THE PROBLEM
Given the material below, output exactly the lines from the line with "Screen dimensions: 1152x681" to the line with "Select the key icon beside crm_location_id", both ends included, and no other lines.
---- DATA EXTRACT
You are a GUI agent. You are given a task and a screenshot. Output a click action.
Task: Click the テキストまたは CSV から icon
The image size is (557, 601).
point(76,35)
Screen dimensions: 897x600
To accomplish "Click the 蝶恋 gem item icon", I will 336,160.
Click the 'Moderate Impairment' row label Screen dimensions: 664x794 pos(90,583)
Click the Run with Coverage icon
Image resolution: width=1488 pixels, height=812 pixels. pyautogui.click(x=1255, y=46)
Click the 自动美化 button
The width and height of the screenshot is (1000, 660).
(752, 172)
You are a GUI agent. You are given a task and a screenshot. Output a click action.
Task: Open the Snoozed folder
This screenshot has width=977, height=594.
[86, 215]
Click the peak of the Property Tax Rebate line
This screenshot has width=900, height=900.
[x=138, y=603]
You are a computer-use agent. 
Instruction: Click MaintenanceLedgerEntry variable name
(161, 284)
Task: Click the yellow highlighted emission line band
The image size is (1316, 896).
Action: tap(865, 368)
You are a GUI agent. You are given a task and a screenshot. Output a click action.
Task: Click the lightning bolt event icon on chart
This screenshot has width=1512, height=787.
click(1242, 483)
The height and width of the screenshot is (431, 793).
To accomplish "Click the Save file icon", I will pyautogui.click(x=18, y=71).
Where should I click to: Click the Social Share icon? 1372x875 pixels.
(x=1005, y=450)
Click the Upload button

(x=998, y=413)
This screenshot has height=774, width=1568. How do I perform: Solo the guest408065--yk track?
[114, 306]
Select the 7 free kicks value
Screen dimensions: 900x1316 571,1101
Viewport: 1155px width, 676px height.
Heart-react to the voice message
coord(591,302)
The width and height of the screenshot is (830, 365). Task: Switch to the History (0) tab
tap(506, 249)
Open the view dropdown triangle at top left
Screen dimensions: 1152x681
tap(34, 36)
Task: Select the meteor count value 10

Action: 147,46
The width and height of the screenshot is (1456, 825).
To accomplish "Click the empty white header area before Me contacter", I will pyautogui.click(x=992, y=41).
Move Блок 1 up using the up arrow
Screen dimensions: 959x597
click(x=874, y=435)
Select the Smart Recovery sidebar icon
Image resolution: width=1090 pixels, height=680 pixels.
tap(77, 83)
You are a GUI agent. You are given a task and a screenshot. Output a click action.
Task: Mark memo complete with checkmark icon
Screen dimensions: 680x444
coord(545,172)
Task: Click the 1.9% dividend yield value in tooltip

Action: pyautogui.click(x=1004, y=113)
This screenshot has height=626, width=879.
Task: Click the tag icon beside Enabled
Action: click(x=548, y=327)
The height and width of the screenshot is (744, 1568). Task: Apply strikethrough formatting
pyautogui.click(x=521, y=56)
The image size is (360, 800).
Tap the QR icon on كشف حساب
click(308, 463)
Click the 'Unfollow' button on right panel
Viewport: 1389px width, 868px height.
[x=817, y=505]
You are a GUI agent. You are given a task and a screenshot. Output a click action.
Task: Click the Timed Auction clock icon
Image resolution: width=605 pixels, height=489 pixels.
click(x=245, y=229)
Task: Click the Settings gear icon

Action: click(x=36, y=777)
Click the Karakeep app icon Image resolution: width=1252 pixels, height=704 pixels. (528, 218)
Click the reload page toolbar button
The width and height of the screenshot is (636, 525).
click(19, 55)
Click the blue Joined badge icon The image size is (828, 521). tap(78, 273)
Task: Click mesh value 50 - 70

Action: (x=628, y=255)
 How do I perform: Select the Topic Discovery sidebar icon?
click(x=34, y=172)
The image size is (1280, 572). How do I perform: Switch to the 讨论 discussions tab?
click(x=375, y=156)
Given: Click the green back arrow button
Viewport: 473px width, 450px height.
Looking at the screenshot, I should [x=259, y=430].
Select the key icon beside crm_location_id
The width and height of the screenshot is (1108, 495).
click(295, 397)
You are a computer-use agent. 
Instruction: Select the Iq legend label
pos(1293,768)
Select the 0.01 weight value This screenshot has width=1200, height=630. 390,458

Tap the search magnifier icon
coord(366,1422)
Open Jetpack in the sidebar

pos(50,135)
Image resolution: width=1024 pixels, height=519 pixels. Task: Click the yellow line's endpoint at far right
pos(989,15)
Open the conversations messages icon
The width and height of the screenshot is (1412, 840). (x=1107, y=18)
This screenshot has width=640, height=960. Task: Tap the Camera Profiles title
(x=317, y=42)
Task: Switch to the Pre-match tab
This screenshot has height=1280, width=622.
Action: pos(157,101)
--------
SOLUTION FOR THIS PROBLEM
Screen dimensions: 1152x681
tap(34, 36)
Task: Select the meteor count value 10

Action: 147,46
The width and height of the screenshot is (1456, 825).
To accomplish "Click the empty white header area before Me contacter", I will pyautogui.click(x=992, y=41).
Move Блок 1 up using the up arrow
Screen dimensions: 959x597
click(x=874, y=435)
Select the Smart Recovery sidebar icon
Image resolution: width=1090 pixels, height=680 pixels.
tap(77, 83)
You are a GUI agent. You are given a task and a screenshot. Output a click action.
Task: Mark memo complete with checkmark icon
Screen dimensions: 680x444
coord(545,172)
Task: Click the 1.9% dividend yield value in tooltip

Action: pyautogui.click(x=1004, y=113)
This screenshot has height=626, width=879.
Task: Click the tag icon beside Enabled
Action: click(x=548, y=327)
The height and width of the screenshot is (744, 1568). Task: Apply strikethrough formatting
pyautogui.click(x=521, y=56)
The image size is (360, 800).
Tap the QR icon on كشف حساب
click(308, 463)
Click the 'Unfollow' button on right panel
Viewport: 1389px width, 868px height.
[x=817, y=505]
You are a GUI agent. You are given a task and a screenshot. Output a click action.
Task: Click the Timed Auction clock icon
Image resolution: width=605 pixels, height=489 pixels.
click(x=245, y=229)
Task: Click the Settings gear icon

Action: click(x=36, y=777)
Click the Karakeep app icon Image resolution: width=1252 pixels, height=704 pixels. (528, 218)
Click the reload page toolbar button
The width and height of the screenshot is (636, 525).
click(19, 55)
Click the blue Joined badge icon The image size is (828, 521). tap(78, 273)
Task: Click mesh value 50 - 70

Action: (x=628, y=255)
 How do I perform: Select the Topic Discovery sidebar icon?
click(x=34, y=172)
The image size is (1280, 572). How do I perform: Switch to the 讨论 discussions tab?
click(x=375, y=156)
Given: Click the green back arrow button
Viewport: 473px width, 450px height.
Looking at the screenshot, I should [x=259, y=430].
Select the key icon beside crm_location_id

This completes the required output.